◆ Work to be completed ◆
In your copy, each line below is repeated exactly and no image appears.
Source material START
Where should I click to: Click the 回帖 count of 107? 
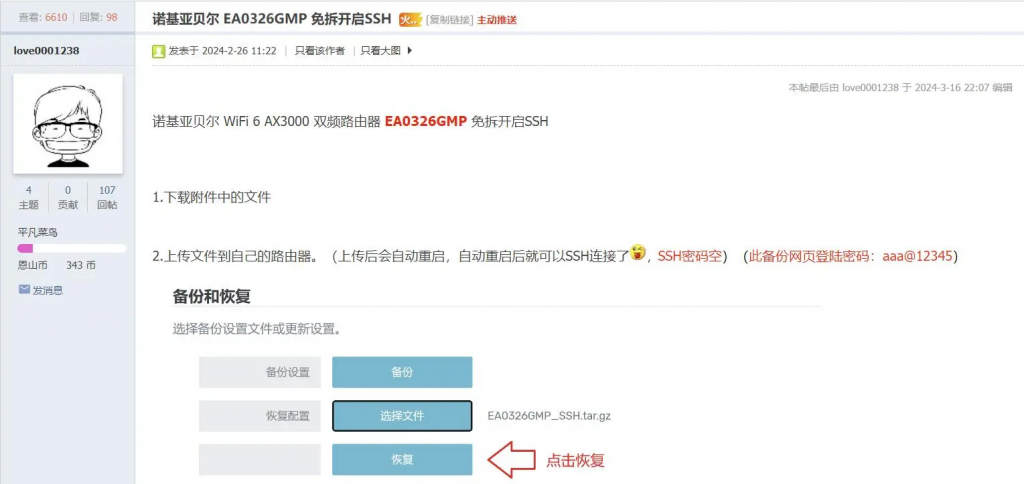[x=107, y=197]
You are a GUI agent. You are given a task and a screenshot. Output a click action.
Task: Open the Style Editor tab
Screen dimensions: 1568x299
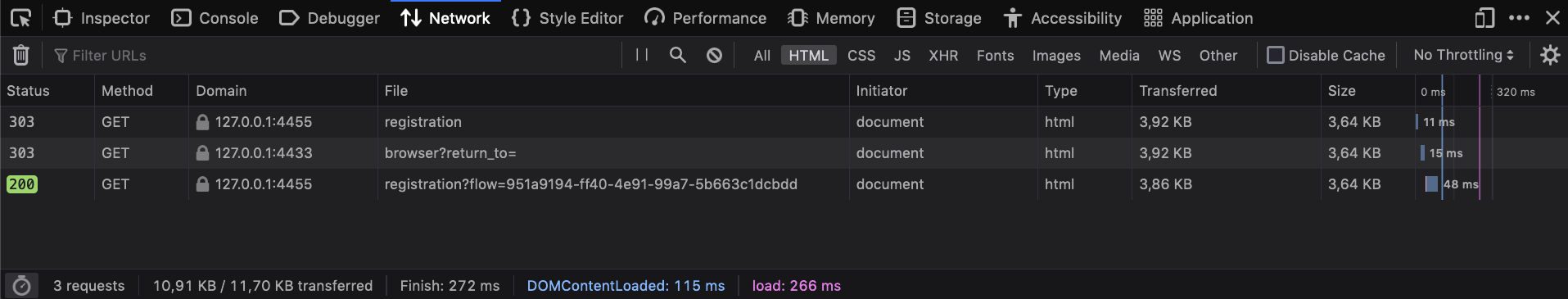[x=567, y=18]
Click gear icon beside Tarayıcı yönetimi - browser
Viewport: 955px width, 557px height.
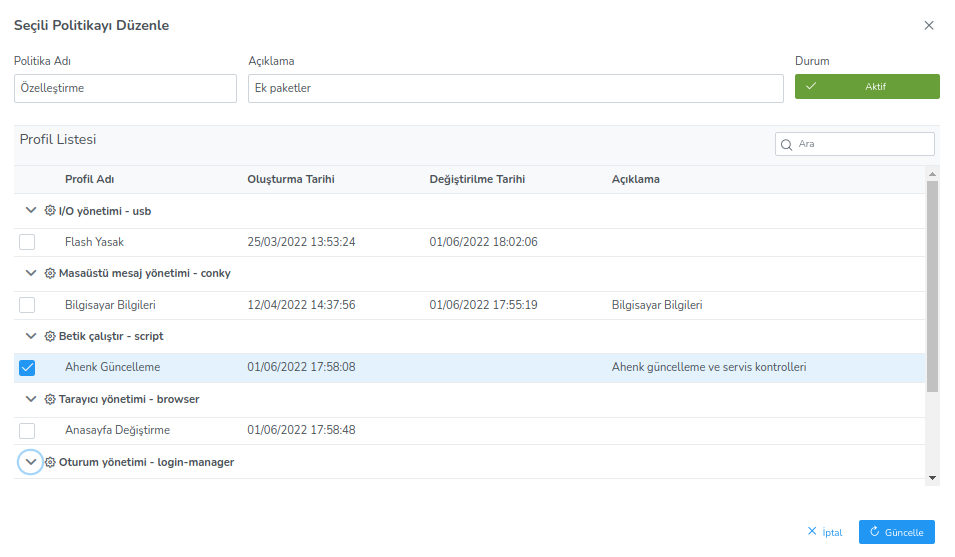(50, 399)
Source material END
◆ Answer to this problem ◆
Where should I click to: Click the 回帖 count of 107? 
[x=107, y=197]
You are a GUI agent. You are given a task and a screenshot. Output a click action.
Task: Open the Style Editor tab
Screen dimensions: 1568x299
[x=567, y=18]
Click gear icon beside Tarayıcı yönetimi - browser
Viewport: 955px width, 557px height.
(50, 399)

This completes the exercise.